[Stored data entries]
================
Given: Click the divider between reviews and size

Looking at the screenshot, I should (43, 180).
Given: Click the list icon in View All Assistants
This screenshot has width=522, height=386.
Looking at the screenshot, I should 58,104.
================
▶ **Task requirements**
The data above should be duplicated exactly and completely.

▶ **Solution to the exercise**
Given: Click the divider between reviews and size

Looking at the screenshot, I should (43, 180).
Given: Click the list icon in View All Assistants
This screenshot has width=522, height=386.
Looking at the screenshot, I should 58,104.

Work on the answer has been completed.